Seeing opportunity amid the armies of the alienated and dispossessed, the perennial almost-candidate of the nationalist, nativist far-right began campaigning in earnest. Breaking all the rules of conventional campaigning, he drew huge crowds with a simple message:
Trust me, he assured his audiences, and I will make the country great again.
He was short on specifics and liberal with insults. Idiots, he called the incumbent politicians. They were losers — losers whose stupidity had betrayed a once-great country.
“People from this country can’t find a job. They can’t earn a decent living,” he ranted. “Foreigners must be expelled so our people can work!”
Forward-looking leaders within the establishment parties worried about the growing popularity of this strongman in the making. His intentions, after all, were dangerously radical — and they’d been published years before in a bestselling book. He was, he said himself, a “militarist.” Wars, fragmentation, scapegoating were all in the cards if he were allowed to come to power. But the parties weren’t motivated to respond. The system couldn’t save itself.
Some establishment analysts thought he was a flash in the pan, a buffoon whose appeal would fade in good time of its own accord. “The ranting clown who bangs the drum outside the…circus,” The Guardian called him.
The future tyrant’s natural ideological opposition couldn’t get it together. During key elections, they split their votes between the socialist Left and moderate liberals. Ultimately, however, historians blamed the Right most of all, for failing to rein in one of their own.
Traditional conservatives had played a dangerous game for years, using political “dog whistles” to appeal to citizens’ bigoted views of foreigners and ethnic minorities. As the economy worsened, this approach became more effective. Conservatives doubled down, setting the stage for what came next.
What the old guard didn’t understand was, that given a choice between half-hearted racism and the genuine article, the electorate would choose the authentic candidate. “He tells it like it is, and we need that now in a president,” 44% of voters told a major newspaper.
The conservative establishment faced a choice too: support a candidate of the left, or forsake true conservatism in favor of a fascist. To a man, they went with the fascist.
A tone of increasing violence accompanied the demagogue’s rise in the polls. Not only did he personally condone violence against his movement’s political opponents, his party offered its lawyers to defend partisans arrested for beatings in its name. Even his close associates were implicated in violent assaults; when they were, the Leader stood by them. “I think it’s a very very sad day in this country when a man could be destroyed over something like that,” he said.

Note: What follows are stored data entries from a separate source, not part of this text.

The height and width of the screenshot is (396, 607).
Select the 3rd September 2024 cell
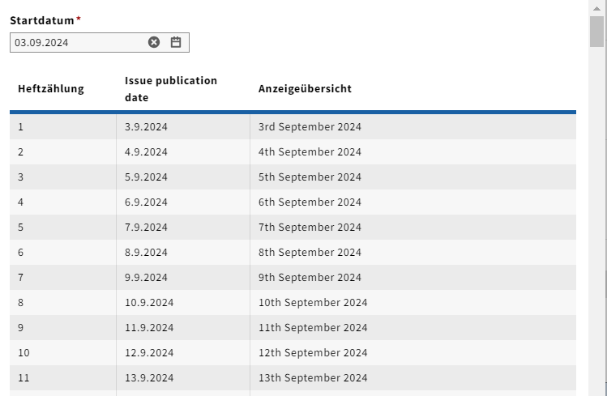pyautogui.click(x=310, y=127)
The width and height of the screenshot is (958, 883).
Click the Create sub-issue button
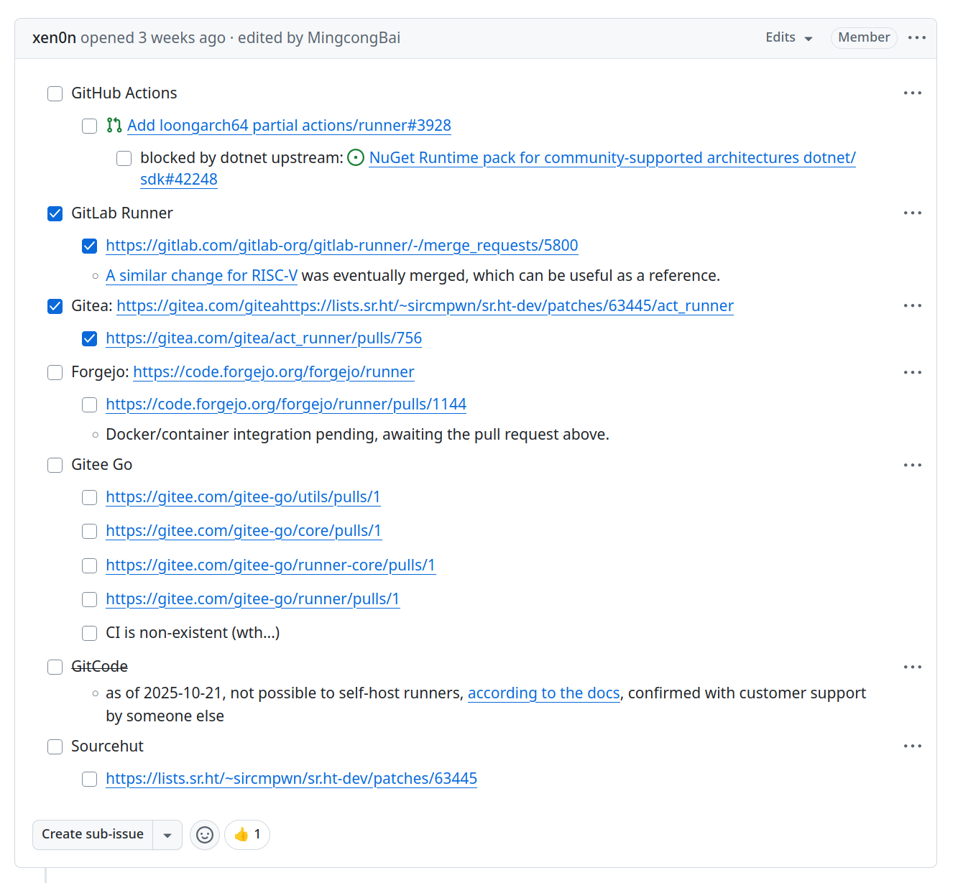point(93,834)
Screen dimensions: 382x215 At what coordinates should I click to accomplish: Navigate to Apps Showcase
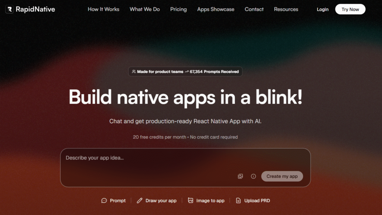(x=216, y=9)
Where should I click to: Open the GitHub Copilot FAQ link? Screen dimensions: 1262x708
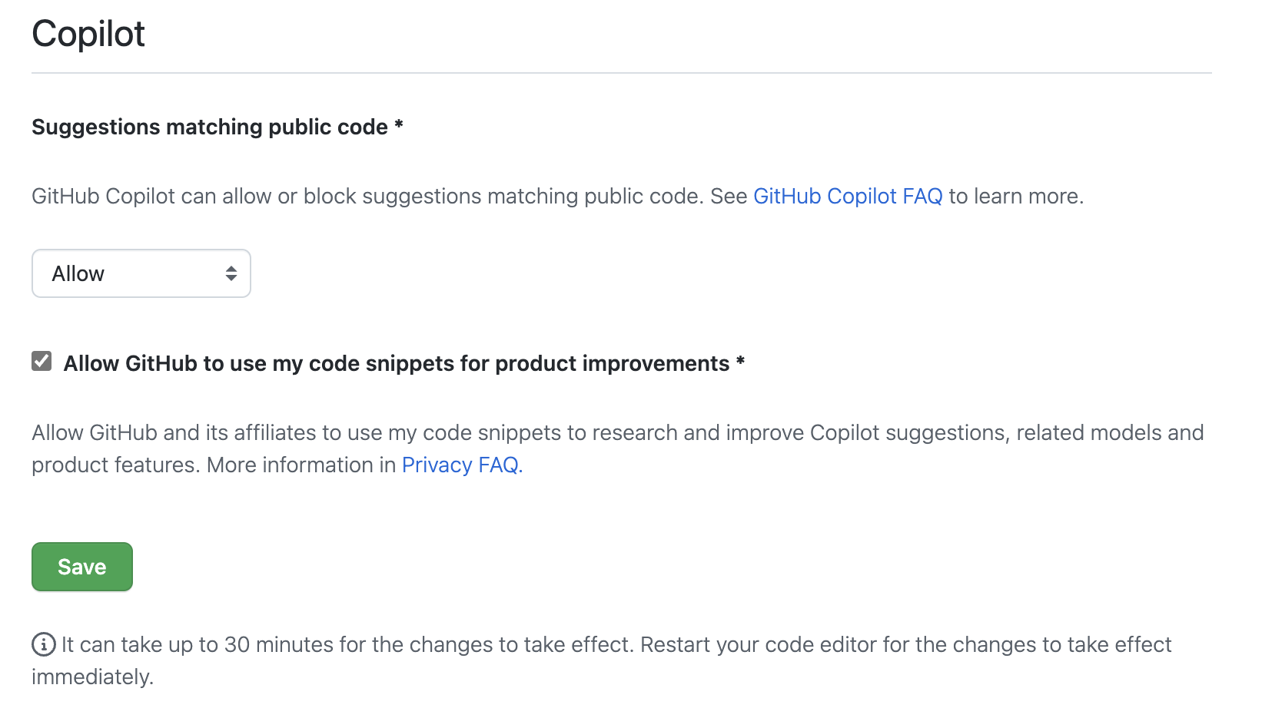coord(847,197)
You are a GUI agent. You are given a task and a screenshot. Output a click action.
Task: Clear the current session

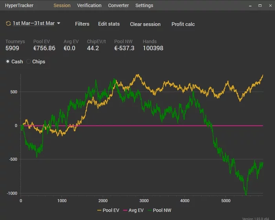[x=145, y=24]
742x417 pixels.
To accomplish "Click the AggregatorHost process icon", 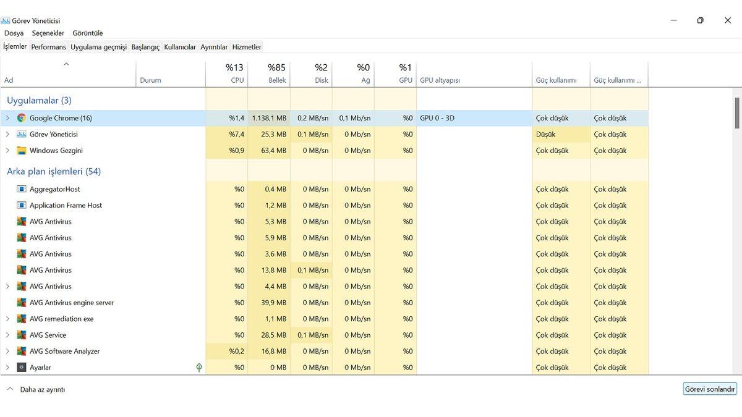I will (x=21, y=189).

The aging president was reluctant to issue an outright condemnation. “Troubling,” he called the gathering storm clouds.
The Leader’s authoritarian movement attracted a plurality of the vote — yet he wasn’t popular enough to consolidate a simple majority. Had his opponents set aside their personal ambitions and ideological biases, and united in favor of the national good, he could have been denied the chancellorship.
Alas, twelve years later, all would be ruins.